Closed Jellybin06 closed 6 months ago

Jellybin06 commented 6 months ago

hello. I am interested in your project and have analyzed the source code. We apologize for arbitrarily building the source code and testing for vulnerabilities. I ran about 40 vulnerability scans and found 2 vulnerabilities in the header file and 1 vulnerability in the cpp file.

Among these, static analysis was performed using codeql to analyze the cpp file. As a result, the cwe-416 vulnerability appeared in the path "/JUCE/modules/juce_audio_processors/format_types/VST3_SDK/public.sdk/source/vst/hosting/module_linux.cpp".

The results of cwe-416 found two loopholes. The first one was found in lines 167 to 168 of the existing source code. In the code, I am using a variable called stem to change the extension of the file to ".so" and then adding that stem to the modulePath. At this time, changes to stem are also reflected in modulePath. This means that the contents of the existing stem may be lost when creating a new path. This may lead to memory leaks or unsafe memory manipulation. To keep your code safe, you should perform appropriate validation before memory manipulation on stem or other important variables.

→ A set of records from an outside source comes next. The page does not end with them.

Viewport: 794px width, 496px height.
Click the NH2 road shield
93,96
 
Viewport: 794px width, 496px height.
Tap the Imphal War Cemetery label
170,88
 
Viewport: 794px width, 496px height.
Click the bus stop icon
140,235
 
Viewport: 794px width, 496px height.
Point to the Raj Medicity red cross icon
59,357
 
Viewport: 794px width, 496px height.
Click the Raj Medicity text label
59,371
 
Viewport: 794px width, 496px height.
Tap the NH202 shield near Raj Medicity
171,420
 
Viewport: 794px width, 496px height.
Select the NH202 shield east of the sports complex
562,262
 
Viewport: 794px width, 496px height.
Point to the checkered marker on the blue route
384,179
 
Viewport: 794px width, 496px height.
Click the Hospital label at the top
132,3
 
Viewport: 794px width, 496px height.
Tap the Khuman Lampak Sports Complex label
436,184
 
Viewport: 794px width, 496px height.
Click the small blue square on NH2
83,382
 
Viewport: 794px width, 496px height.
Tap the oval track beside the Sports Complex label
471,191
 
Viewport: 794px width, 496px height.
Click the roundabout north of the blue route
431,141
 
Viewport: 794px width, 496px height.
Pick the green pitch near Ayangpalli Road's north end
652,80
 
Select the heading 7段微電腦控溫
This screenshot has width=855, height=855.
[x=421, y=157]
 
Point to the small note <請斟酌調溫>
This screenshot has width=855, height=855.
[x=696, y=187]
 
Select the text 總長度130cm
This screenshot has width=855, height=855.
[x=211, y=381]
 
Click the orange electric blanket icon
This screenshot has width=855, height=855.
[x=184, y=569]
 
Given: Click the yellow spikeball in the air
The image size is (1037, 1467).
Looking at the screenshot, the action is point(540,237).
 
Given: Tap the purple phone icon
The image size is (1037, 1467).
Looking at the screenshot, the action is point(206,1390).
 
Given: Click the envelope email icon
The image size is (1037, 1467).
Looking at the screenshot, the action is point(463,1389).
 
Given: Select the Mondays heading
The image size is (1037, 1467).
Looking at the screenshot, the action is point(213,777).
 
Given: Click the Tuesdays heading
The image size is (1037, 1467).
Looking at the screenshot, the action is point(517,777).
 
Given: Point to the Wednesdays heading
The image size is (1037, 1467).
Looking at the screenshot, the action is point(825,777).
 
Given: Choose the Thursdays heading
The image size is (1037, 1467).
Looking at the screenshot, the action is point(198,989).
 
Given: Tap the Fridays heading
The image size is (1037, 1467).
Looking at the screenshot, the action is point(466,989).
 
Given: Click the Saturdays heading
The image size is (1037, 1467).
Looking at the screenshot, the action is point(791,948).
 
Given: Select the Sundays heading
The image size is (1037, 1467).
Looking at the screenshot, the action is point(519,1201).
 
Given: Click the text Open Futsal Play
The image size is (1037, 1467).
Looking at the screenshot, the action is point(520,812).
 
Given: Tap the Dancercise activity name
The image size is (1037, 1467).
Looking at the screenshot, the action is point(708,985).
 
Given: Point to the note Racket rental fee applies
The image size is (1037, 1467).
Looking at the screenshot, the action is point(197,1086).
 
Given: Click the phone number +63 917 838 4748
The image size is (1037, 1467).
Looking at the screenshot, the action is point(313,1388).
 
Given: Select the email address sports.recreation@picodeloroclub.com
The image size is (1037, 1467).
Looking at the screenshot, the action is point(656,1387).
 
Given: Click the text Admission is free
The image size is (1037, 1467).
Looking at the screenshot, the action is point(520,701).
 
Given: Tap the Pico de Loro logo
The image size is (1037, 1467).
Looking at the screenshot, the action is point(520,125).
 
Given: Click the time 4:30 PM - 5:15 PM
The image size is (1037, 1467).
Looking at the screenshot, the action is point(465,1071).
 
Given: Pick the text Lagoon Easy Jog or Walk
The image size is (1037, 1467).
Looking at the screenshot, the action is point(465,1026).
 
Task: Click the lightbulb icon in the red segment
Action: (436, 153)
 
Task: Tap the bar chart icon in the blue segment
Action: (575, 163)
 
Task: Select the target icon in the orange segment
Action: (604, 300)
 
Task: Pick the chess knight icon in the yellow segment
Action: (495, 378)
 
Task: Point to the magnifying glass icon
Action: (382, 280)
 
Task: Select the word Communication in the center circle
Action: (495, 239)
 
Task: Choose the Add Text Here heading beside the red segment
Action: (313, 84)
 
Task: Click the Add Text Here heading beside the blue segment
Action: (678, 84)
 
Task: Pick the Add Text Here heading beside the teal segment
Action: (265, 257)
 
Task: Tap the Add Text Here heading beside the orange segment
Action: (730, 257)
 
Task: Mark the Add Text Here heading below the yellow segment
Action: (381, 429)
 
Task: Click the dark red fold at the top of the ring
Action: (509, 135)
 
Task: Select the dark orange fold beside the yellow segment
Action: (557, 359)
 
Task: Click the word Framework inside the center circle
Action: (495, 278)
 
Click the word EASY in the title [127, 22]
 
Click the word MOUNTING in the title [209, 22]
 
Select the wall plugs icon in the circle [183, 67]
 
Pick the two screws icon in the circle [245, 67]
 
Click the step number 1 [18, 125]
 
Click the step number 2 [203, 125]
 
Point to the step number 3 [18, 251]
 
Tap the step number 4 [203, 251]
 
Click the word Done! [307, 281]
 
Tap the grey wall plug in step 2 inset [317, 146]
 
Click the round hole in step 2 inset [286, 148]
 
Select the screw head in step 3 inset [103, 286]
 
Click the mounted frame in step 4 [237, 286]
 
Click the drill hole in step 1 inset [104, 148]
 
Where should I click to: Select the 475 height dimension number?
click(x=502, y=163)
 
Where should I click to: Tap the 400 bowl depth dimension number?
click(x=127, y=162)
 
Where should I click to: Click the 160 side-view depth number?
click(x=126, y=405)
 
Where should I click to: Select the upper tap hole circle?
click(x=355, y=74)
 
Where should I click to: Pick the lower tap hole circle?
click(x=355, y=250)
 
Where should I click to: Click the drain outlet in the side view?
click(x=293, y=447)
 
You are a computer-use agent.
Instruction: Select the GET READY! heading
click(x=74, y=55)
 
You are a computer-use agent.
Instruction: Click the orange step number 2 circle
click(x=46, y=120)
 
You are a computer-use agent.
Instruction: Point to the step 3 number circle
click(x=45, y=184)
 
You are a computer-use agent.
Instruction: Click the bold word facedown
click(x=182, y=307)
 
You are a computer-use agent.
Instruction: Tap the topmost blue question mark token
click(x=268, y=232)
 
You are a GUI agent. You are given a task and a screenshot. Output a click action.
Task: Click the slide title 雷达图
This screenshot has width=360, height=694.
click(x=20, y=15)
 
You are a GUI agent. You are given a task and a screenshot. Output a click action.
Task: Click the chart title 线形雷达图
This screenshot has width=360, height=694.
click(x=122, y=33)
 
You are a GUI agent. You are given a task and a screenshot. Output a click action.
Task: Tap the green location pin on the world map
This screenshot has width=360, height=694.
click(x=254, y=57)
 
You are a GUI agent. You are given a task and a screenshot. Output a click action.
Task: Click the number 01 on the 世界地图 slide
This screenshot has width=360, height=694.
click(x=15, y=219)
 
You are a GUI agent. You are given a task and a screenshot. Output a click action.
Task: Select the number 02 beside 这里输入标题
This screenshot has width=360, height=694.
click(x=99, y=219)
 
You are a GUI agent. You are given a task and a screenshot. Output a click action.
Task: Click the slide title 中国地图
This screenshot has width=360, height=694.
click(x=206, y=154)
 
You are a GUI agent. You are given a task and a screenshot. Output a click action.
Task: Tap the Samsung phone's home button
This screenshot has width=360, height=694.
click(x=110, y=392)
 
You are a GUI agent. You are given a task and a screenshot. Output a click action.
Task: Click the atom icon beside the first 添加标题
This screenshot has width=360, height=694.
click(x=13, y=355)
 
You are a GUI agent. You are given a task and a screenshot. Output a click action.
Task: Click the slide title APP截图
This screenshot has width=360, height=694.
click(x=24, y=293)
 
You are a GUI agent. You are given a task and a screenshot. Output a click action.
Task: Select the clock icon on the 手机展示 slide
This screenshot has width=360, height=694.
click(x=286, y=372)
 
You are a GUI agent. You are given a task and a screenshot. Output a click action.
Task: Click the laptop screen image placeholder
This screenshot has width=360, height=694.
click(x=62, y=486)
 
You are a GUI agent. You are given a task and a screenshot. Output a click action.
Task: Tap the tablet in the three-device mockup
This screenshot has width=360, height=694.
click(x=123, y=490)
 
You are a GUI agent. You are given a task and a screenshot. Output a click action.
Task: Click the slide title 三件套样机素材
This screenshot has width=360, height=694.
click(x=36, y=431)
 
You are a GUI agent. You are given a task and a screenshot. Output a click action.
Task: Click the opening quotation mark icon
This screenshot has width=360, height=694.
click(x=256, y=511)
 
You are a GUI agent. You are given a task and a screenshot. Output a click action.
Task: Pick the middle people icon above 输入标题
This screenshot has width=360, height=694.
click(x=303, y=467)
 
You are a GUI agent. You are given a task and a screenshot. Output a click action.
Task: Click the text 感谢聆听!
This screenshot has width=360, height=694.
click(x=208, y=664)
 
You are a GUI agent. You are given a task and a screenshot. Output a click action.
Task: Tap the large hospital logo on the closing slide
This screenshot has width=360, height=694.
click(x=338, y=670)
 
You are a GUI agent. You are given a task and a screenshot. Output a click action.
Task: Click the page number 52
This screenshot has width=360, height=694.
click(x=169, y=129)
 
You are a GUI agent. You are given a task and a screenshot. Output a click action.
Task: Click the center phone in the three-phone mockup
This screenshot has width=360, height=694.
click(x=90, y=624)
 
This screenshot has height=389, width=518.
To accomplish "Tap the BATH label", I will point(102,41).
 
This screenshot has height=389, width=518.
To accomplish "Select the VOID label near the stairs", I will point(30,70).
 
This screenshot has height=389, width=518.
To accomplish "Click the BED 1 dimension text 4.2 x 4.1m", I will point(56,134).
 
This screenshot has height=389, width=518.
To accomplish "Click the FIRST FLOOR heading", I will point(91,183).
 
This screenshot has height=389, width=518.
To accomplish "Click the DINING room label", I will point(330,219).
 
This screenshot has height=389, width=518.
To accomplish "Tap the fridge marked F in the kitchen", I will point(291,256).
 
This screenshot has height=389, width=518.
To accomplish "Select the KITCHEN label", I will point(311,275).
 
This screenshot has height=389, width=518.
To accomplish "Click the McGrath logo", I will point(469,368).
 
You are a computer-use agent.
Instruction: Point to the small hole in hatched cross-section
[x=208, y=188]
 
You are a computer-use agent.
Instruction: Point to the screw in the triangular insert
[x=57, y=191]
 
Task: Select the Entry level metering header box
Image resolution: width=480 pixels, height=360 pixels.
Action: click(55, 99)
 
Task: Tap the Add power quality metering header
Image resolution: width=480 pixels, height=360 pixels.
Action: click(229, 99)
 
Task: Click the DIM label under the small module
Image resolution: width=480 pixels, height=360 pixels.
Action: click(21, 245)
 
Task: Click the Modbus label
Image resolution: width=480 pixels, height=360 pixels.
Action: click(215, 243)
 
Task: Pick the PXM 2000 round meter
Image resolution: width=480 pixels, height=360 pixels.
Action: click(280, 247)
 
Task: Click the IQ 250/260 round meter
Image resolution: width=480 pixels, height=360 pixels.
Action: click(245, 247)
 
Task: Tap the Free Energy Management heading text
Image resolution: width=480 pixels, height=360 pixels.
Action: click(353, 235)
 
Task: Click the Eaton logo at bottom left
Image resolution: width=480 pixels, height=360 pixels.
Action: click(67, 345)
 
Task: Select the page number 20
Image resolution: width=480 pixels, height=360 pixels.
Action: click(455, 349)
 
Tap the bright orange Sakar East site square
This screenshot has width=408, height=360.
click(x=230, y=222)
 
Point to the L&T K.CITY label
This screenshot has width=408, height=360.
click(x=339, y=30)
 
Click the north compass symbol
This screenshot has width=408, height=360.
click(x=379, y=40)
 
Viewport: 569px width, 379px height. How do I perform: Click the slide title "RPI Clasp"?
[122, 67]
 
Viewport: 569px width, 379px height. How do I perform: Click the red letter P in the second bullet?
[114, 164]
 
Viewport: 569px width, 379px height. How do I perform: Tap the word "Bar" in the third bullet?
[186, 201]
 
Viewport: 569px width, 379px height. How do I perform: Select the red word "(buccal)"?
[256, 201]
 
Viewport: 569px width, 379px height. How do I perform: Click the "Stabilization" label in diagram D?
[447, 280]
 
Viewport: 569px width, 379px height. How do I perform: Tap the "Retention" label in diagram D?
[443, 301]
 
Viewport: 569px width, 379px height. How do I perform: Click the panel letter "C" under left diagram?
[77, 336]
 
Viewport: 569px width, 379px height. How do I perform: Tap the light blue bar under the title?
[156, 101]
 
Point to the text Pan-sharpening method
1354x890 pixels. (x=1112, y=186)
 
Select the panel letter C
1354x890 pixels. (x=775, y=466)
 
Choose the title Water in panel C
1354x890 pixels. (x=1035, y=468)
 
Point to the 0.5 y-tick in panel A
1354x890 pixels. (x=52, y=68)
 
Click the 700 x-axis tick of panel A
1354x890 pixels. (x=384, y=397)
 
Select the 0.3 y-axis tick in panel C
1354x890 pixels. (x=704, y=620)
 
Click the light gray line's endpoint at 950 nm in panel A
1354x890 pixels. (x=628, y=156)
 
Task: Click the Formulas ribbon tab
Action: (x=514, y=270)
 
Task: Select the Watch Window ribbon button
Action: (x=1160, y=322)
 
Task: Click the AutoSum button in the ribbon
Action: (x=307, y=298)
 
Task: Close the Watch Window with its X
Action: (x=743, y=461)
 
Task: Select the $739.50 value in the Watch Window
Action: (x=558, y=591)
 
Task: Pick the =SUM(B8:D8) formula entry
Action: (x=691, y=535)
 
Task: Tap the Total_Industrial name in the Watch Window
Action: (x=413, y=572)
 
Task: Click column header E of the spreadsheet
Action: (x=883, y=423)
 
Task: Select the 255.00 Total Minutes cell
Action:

The second loophole is that the variable named filename is retrieved and used from a temporary object, and the problem occurs because this temporary object goes out of scope and is no longer valid in memory. In code 326, the Snapshot::decodeUID function uses filename, which can be problematic if filename is retrieved from a temporary object. You need to make sure that there is a reference to filename within this function. If the decodeScaleFactor function in code 330 also references filename, using that reference after the temporary object's lifetime has expired may cause problems. By modifying your code, you can safely access the data associated with filename even after the temporary object's lifetime has ended.

I just want you to know that in the second case, this vulnerability appears due to continuous compilation errors.

Although it is not a major vulnerability and does not provide the best source code, I hope this helps.